What to produce:
Reproduce, please, the line that holds "You are a GUI" and all later lines through the end of the entries below, exactly; omit pictures.
<<<<
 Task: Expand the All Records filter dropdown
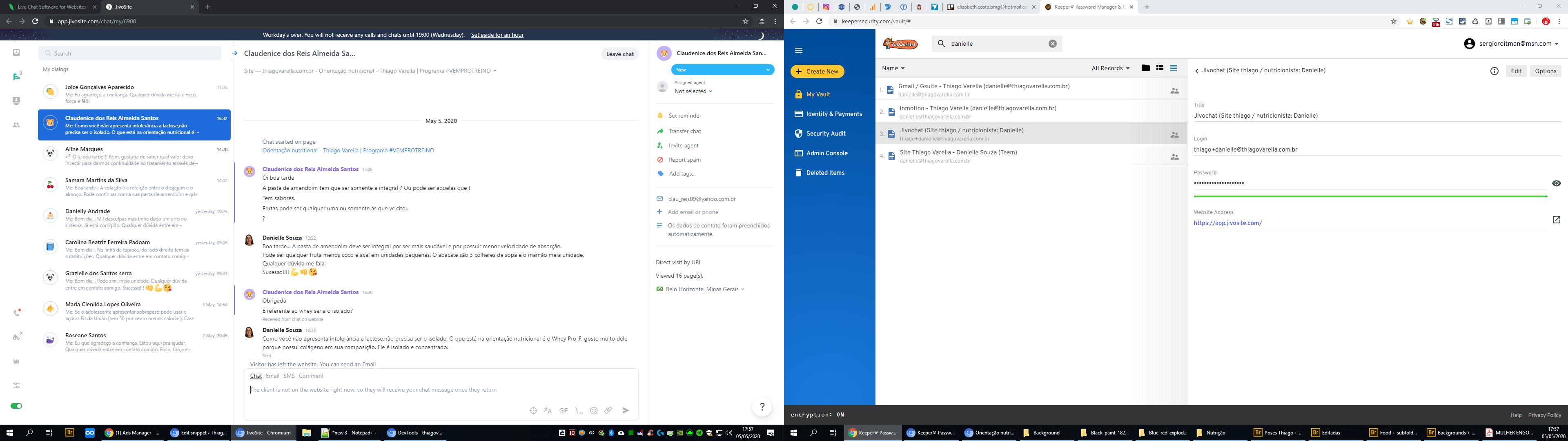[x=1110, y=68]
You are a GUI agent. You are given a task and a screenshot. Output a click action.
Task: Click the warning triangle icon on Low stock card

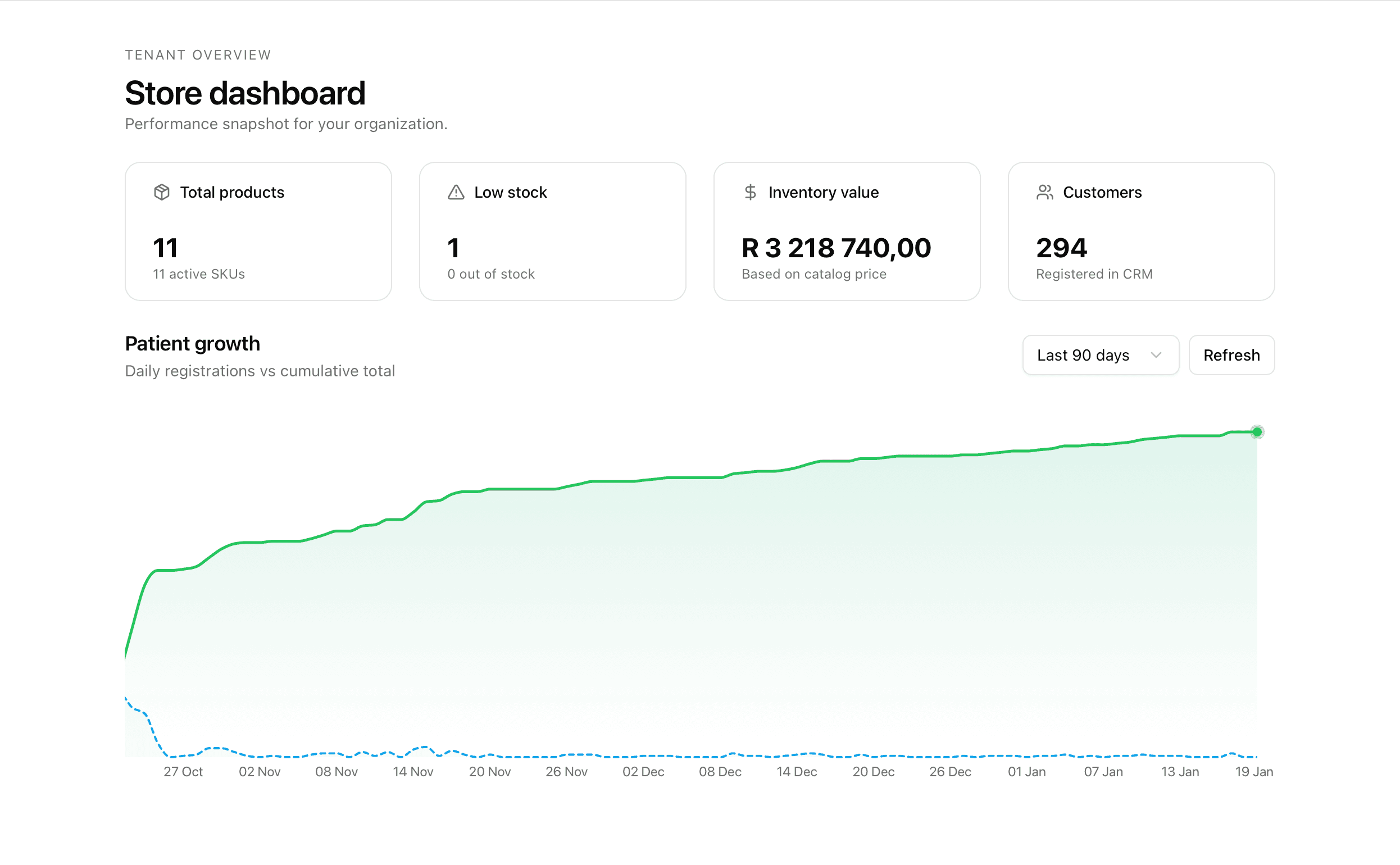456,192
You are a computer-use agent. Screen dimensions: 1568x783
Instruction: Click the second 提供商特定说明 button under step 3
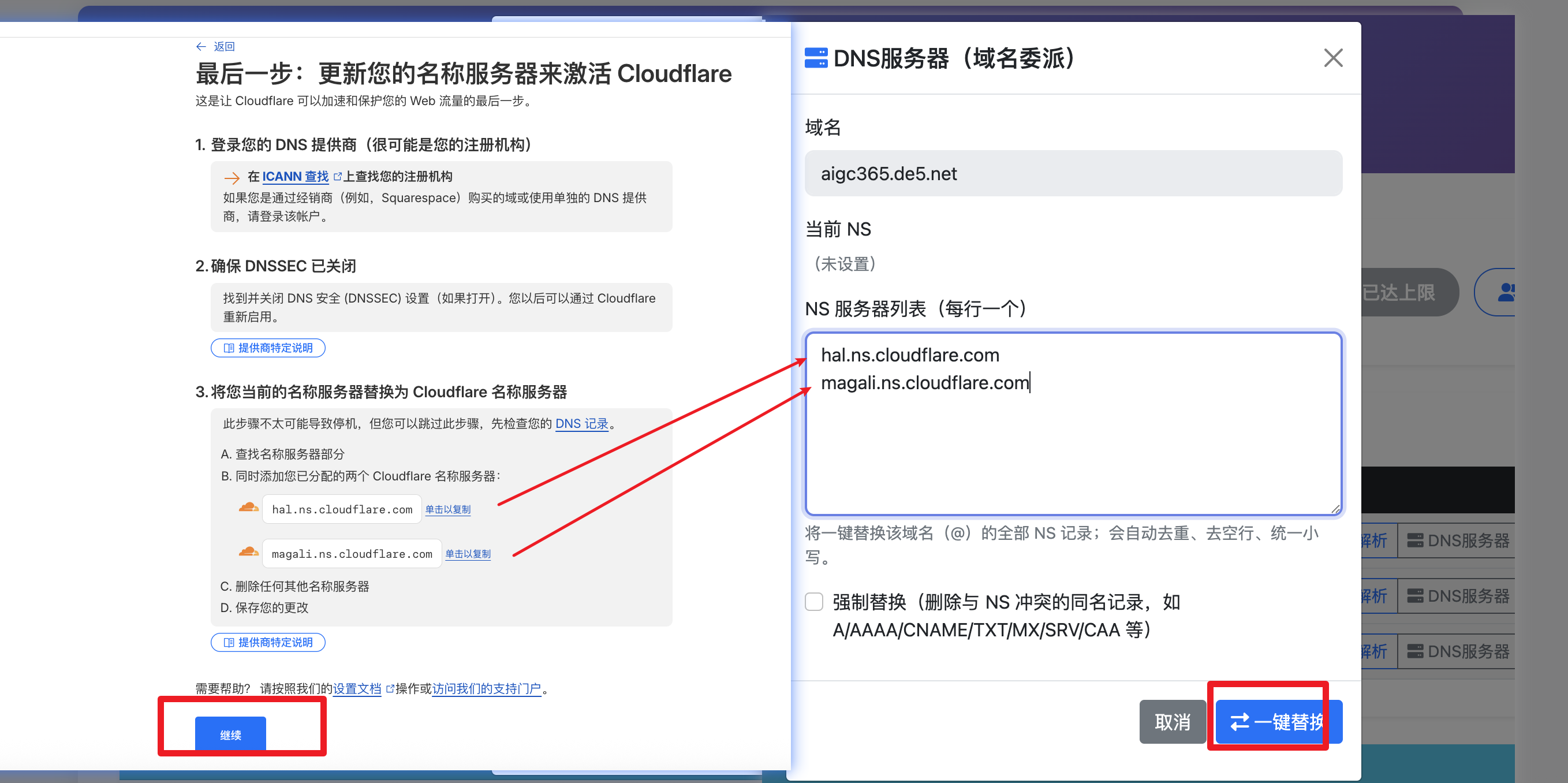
>>>>
Answer section:
You are a GUI agent. You are given a task and a screenshot. Output a click action.
Task: Click the warning triangle icon on Low stock card

456,192
You are a computer-use agent. Screen dimensions: 1568x783
Instruction: Click the second 提供商特定说明 button under step 3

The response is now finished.